- Problem details -
Your task is to copy all of the data exactly.

- Data excerpts -
::::
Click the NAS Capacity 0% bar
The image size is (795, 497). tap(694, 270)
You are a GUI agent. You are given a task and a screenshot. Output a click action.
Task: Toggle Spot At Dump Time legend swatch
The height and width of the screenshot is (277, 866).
::::
- Task result -
Click the NAS Capacity 0% bar
The image size is (795, 497). tap(694, 270)
You are a GUI agent. You are given a task and a screenshot. Output a click action.
Task: Toggle Spot At Dump Time legend swatch
The height and width of the screenshot is (277, 866).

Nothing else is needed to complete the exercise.